Spengler auf Deutsch 22: Prosperität im Iran nach dem Nuklearabkommen – eine Fata Morgana

Das Original erschien am 27. Januar 2016 unter dem Titel „Fleeting Chimera: No prosperity for Iran after nuclear deal“ in Asia Times.

Mathematisch ist der Iran beim aktuellen Ölpreis pleite. Nach dem P5+1-Nuklearabkommen wird der Iran zwischen 55 und 150 Milliarden Dollar an eingefrorenen Guthaben zurückerhalten, je nachdem, ob man dem amerikanischen Finanzminister oder seinen eigenen Augen glaubt. Dieses Himmelsgeschenk ist kaum ausreichend, um dem Iran über die nächsten zwei Jahre hinweg zu helfen.

Die Nukleardiplomatie der P5+1-Staaten ging von der Prämisse aus, dass der Iran seine strategischen Ambitionen in der Region für ökonomische Prosperität aufgeben werde. Das Problem ist, dass Prosperität keine realistische Aussicht für den Iran ist; er hat nichts zu gewinnen, wenn er seine strategischen Abenteuer aufgibt.

Der Iran exportiert heute 1,2 Millionen Barrel Erdöl pro Tag. Bei 30 Dollar pro Barrel sind das 14 Milliarden Dollar im Jahr (vielleicht etwas mehr, da einige leichte Ölsorten des Iran höhere Preise erzielen). Der Iran verkauft auch (nach den Zahlen von 2014) ca. 9,6 Milliarden Kubikmeter Erdgas, was nach den heutigen Marktpreisen jährlich weitere 4 Milliarden Dollar einbringt.

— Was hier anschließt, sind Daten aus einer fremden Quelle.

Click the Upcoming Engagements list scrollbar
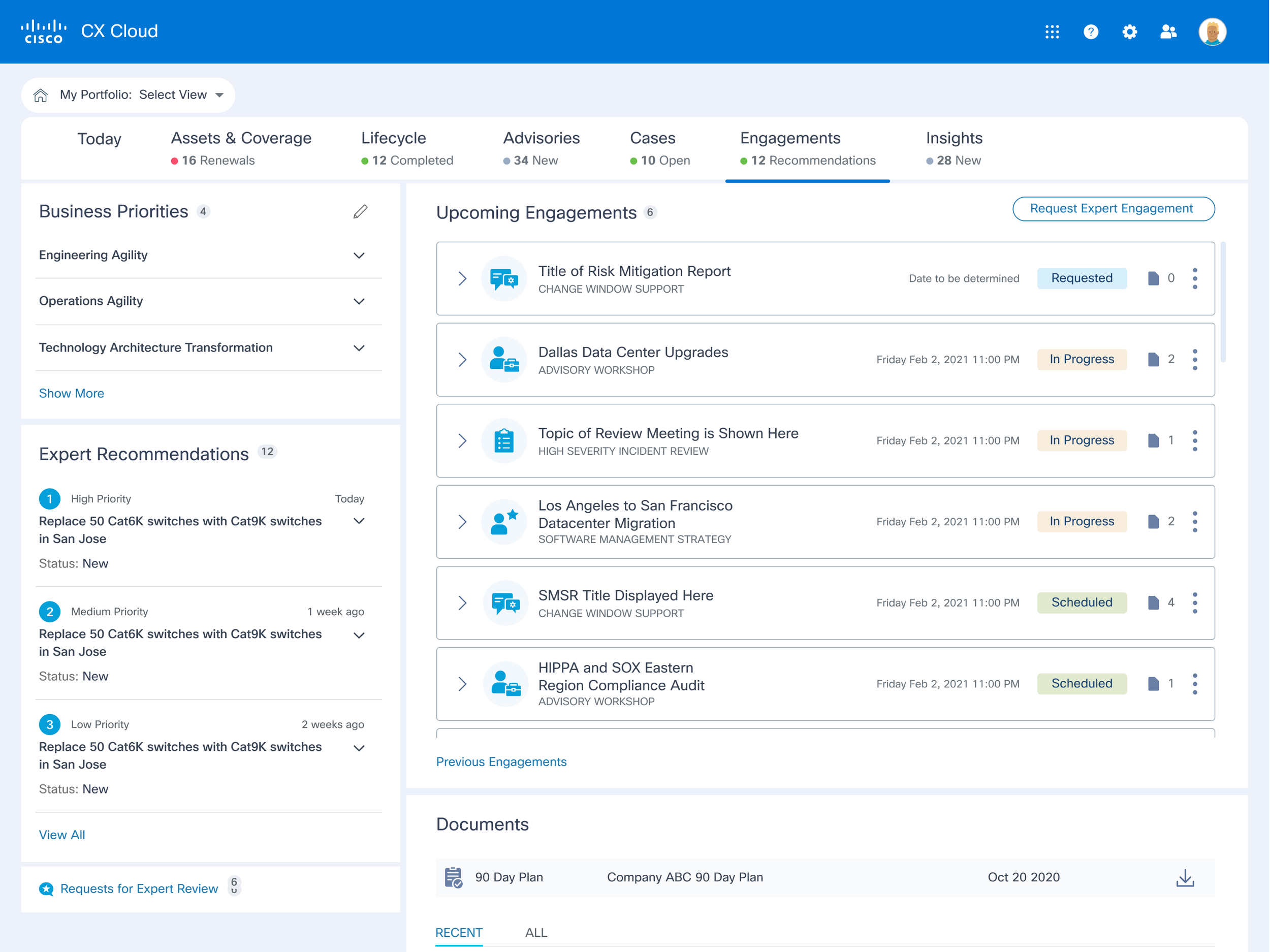The width and height of the screenshot is (1270, 952). 1223,303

Westlichen Schätzungen zufolge gab die iranische Regierung 2014 63 Milliarden Dollar aus. Für 2015 sind keine Daten verfügbar, und die iranische Zentralbank veröffentlicht keine Daten, die neuer als Mitte 2013 sind. Die Einkünfte betrugen etwas über 40 Milliarden Dollar pro Jahr (nicht gerechnet die Gasexporte). Der Iran hat ein 40-Milliarden-Loch zu füllen. Freigegebene Guthaben werden die Land über einige Jahre hinweghelfen, aber nicht seine Probleme lösen. Dieses Jahr plant der Iran 89 Milliarden auszugeben, wie die Regierung am 22 Dezember (2015) verkündete.

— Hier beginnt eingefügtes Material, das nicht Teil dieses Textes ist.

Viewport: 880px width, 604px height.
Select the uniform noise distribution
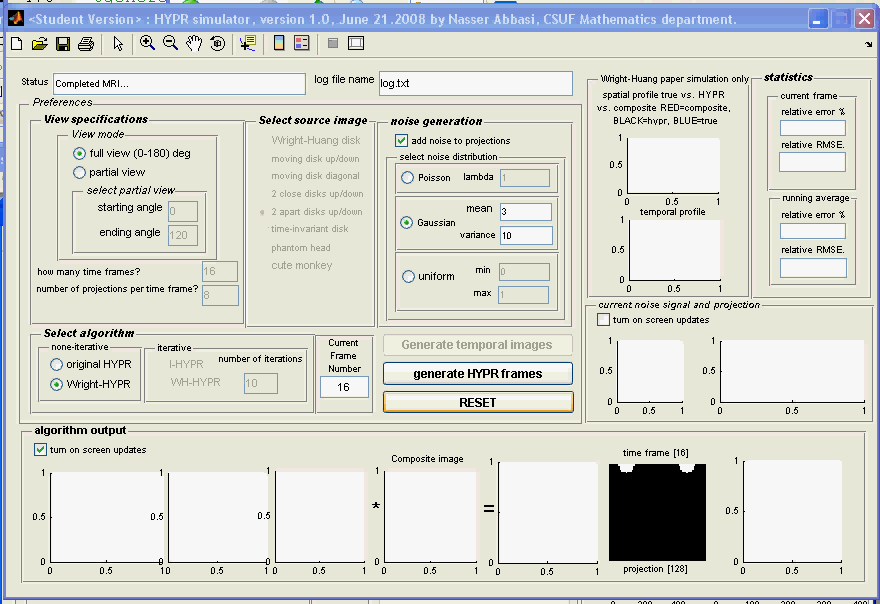tap(408, 277)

Die iranische Regierung plant umfassende Steuererhöhungen, wahrscheinlich um die Abhängigkeit des Regierungsbudgets vom Öl zu verringern. Aber die Steuereinnahmen für das Fiskaljahr, das im März 2016 beginnt, werden nur auf 28 Milliarden Dollar geschätzt. Selbst unter der Annahme, der Iran könne für 22 Milliarden Dollar Öl verkaufen, wird die Lücke im Budget auf etwa 40 Milliarden Dollar ansteigen, auf ca. 10 % des Bruttoinlandsprodukts. In Dollar umgerechnet sank das iranische Bruttoinlandsprodukt von 577 Milliarden Dollar auf 415 Milliarden im Jahre 2014, und wird 2015 nahezu sicher weiter gesunken sein.

Keines der aktuell diskutierten Großprojekte wird an dieser Situation viel ändern. Die lang diskutierte iranisch-pakistanische Pipeline mag unter Idealbedingungen ca. 3,5 Milliarden Dollar jährlich abwerfen, von denen der Iran lediglich einen Teil erhielte.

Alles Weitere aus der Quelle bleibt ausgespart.